Work item: Would you copy each line of the records that includes the word "legend"?

(Data begins)

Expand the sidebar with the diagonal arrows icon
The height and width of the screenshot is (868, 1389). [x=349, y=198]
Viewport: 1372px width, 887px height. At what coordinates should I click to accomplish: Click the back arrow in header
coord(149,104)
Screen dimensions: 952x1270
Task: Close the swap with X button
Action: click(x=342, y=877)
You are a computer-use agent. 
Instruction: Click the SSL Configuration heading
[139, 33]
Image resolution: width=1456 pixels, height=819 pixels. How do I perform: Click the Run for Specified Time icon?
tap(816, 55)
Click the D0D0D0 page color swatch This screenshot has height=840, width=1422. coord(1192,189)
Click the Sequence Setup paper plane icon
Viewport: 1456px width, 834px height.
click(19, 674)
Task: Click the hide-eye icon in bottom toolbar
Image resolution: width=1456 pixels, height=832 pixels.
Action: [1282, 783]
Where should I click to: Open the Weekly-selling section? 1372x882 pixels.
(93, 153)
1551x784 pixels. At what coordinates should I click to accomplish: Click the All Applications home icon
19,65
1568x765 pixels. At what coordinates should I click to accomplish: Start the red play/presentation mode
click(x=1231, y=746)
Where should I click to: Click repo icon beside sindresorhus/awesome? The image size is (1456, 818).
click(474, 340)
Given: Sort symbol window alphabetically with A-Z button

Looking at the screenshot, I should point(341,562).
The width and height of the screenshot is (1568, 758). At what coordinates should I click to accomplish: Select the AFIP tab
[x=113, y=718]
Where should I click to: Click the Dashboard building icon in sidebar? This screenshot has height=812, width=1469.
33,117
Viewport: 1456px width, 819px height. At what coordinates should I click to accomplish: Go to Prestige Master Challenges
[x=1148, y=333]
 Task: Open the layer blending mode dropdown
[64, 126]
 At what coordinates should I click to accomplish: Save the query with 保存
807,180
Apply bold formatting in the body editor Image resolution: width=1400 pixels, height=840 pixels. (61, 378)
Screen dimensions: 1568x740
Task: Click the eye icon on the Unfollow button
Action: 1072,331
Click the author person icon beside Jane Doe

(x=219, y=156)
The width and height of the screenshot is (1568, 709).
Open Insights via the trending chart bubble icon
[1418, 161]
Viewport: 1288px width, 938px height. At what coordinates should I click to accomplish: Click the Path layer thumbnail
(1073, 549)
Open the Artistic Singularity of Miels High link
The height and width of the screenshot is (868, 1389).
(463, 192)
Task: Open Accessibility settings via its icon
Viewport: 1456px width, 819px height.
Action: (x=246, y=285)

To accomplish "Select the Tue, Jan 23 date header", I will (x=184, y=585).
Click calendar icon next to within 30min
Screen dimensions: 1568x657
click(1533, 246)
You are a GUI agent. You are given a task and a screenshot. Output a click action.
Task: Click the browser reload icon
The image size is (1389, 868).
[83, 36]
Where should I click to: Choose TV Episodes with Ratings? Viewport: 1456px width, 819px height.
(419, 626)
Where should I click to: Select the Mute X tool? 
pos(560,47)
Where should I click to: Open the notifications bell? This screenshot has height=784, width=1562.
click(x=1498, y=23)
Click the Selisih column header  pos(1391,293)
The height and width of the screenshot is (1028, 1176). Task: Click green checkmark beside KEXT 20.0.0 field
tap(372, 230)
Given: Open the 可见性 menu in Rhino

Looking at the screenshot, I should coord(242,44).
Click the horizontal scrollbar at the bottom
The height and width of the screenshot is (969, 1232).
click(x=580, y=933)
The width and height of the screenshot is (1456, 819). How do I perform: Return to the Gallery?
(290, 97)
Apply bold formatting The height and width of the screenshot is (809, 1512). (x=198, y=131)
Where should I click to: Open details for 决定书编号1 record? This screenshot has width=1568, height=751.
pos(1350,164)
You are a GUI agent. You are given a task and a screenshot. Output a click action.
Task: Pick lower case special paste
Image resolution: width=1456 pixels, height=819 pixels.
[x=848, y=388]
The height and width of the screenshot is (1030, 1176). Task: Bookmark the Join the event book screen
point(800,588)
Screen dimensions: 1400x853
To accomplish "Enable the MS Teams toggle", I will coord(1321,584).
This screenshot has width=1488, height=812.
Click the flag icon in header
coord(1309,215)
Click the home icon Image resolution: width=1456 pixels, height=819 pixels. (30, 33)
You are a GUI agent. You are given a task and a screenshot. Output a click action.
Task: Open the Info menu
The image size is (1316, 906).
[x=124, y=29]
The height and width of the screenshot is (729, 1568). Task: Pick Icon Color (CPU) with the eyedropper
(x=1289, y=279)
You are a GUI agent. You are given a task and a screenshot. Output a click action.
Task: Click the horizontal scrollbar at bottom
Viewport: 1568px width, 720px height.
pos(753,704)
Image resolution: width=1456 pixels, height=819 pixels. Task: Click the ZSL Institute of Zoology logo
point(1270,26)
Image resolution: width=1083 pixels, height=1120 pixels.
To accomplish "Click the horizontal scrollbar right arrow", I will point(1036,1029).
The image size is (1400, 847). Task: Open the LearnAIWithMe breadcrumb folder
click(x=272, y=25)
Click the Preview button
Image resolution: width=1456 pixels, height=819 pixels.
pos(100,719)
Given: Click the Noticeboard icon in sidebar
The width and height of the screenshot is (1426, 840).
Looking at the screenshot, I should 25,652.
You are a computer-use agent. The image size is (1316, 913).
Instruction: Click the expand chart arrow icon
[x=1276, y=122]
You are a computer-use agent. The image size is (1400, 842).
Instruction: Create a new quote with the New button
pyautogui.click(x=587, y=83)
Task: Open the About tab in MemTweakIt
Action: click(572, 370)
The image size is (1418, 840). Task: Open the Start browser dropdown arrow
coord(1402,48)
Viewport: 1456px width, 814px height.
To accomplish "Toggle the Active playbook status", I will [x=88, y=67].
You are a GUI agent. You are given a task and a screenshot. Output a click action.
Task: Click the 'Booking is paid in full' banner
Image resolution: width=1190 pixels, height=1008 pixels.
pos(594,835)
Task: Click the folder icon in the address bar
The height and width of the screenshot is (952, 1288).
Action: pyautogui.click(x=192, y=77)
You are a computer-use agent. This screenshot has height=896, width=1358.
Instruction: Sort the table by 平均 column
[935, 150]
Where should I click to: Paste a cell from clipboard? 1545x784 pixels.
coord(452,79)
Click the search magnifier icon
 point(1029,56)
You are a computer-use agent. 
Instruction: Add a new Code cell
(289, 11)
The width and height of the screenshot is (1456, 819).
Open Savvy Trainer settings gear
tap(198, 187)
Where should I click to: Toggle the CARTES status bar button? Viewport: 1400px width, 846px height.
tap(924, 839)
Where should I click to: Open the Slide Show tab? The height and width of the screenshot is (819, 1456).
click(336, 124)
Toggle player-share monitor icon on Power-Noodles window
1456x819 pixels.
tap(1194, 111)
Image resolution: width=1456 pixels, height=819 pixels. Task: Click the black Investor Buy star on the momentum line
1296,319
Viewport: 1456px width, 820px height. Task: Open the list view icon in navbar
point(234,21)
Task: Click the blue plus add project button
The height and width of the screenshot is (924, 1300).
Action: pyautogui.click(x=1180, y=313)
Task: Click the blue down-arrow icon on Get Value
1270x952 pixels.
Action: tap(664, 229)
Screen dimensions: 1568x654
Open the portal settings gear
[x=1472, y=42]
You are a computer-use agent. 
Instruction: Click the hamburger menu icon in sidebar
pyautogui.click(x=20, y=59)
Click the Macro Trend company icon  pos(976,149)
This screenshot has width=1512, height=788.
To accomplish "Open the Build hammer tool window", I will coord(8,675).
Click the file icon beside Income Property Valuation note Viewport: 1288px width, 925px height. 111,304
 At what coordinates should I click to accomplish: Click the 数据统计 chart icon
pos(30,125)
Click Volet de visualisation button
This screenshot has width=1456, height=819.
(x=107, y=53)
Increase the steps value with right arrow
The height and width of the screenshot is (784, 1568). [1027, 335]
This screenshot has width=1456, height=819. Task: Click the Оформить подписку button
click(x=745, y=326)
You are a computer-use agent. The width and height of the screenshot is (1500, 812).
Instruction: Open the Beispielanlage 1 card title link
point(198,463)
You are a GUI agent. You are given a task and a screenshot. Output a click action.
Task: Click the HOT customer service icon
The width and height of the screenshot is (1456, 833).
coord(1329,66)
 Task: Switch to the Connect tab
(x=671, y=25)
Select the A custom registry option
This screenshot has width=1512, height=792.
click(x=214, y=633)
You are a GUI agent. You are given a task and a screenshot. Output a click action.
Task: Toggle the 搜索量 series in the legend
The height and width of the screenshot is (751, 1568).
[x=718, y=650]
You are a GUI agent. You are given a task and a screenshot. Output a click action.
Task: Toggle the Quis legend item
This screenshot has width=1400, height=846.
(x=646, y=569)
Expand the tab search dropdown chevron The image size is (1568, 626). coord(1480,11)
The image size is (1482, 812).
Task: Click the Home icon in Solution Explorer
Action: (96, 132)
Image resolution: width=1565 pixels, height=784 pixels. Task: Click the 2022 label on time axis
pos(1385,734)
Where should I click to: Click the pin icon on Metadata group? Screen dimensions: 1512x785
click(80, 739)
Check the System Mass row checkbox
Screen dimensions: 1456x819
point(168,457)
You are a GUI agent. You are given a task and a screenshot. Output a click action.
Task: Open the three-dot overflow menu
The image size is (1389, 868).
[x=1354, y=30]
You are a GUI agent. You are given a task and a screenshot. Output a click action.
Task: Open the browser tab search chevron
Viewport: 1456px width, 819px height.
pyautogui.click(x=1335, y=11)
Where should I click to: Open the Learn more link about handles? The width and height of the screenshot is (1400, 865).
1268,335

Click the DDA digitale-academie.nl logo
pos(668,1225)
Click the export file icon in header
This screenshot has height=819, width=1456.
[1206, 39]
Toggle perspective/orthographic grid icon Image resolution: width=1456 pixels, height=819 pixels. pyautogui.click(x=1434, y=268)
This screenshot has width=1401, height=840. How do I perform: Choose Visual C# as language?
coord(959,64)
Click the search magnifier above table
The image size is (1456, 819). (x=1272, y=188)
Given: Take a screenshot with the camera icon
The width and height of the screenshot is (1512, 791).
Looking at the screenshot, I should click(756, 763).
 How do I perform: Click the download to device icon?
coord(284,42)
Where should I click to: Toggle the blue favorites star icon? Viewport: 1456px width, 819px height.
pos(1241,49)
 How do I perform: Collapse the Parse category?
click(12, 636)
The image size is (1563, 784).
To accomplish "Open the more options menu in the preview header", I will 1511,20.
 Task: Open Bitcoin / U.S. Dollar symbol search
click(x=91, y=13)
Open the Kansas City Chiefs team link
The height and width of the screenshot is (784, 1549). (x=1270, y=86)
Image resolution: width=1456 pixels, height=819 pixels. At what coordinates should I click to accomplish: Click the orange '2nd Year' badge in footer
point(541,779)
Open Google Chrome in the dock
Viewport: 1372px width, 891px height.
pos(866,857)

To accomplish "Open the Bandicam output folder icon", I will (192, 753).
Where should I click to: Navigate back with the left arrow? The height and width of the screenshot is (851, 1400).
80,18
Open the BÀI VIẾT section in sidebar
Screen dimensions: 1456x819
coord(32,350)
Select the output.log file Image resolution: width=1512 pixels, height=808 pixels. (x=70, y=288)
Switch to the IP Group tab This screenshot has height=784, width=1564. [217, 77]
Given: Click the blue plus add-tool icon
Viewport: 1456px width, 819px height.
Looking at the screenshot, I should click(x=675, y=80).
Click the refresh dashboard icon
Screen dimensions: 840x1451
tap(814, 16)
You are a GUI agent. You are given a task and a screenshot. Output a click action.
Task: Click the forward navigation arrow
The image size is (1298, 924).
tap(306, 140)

(Data ends)

Solution:
Task: Toggle the 搜索量 series in the legend
Task: Toggle the Quis legend item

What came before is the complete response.